(Stored records)
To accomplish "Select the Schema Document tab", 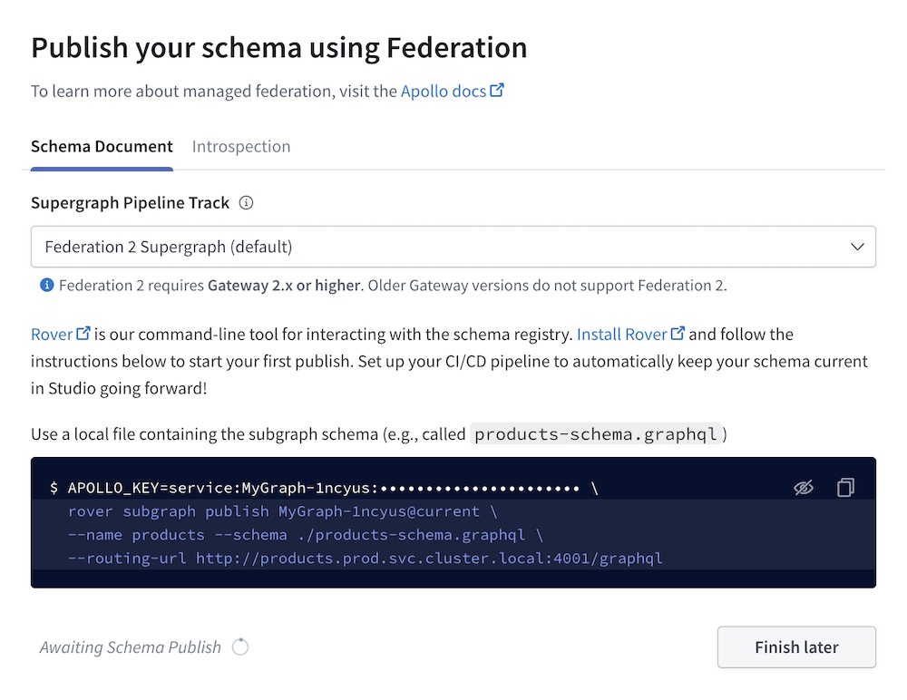I will pos(102,146).
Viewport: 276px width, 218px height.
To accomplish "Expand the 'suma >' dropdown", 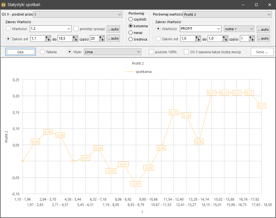I will tap(239, 29).
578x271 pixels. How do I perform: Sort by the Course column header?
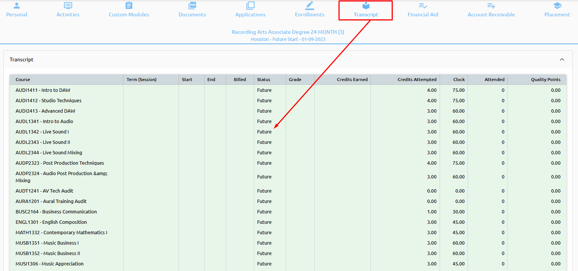23,80
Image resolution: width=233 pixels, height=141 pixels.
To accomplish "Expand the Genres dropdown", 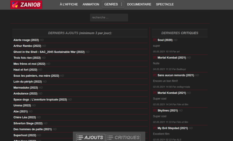I will [113, 4].
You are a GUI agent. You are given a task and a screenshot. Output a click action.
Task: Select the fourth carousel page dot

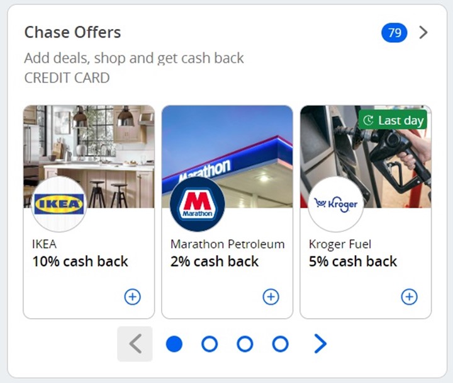(x=280, y=344)
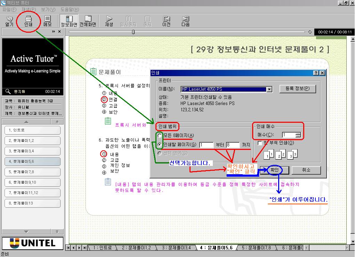Click the playback progress slider handle
This screenshot has height=257, width=355.
(133, 32)
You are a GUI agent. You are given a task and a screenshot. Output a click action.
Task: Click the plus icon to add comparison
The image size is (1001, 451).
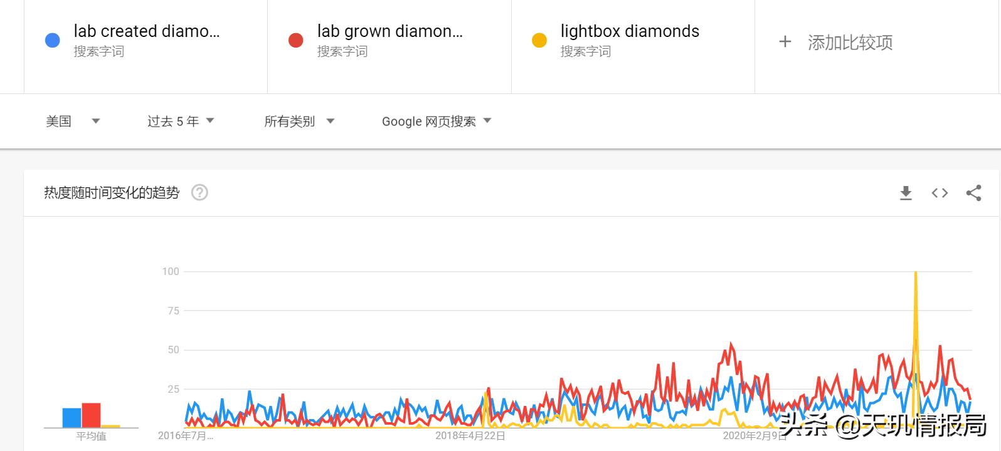[x=785, y=42]
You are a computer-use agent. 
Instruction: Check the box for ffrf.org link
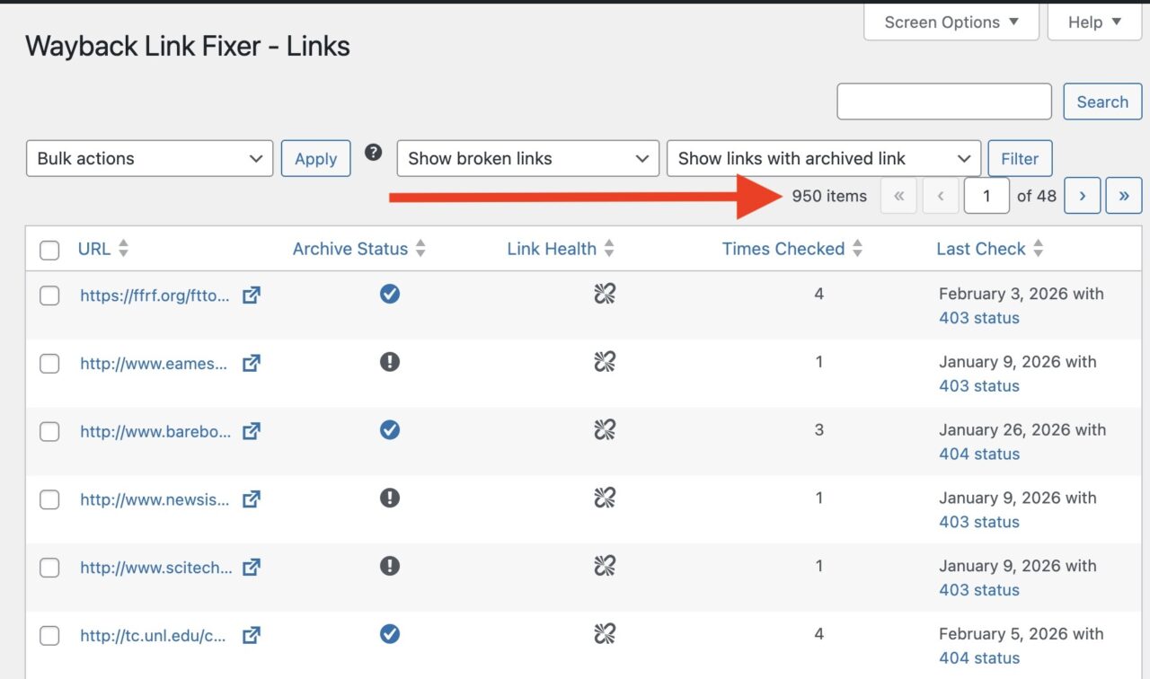click(x=49, y=295)
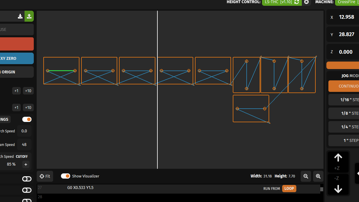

**EXERCISE AIM**: Word for word, retype the lines from the one with "Task: Select the fourth carousel page dot" through the final line of the data, both included. No pictures belong in the copy.

**WRITTEN SOLUTION**:
Task: Select the fourth carousel page dot

(x=280, y=344)
Click the playback progress slider handle
This screenshot has height=257, width=355.
(133, 32)
You are a GUI agent. You are given a task and a screenshot. Output a click action.
Task: Click the plus icon to add comparison
The image size is (1001, 451).
[x=785, y=42]
You are a computer-use agent. 
Instruction: Check the box for ffrf.org link
click(x=49, y=295)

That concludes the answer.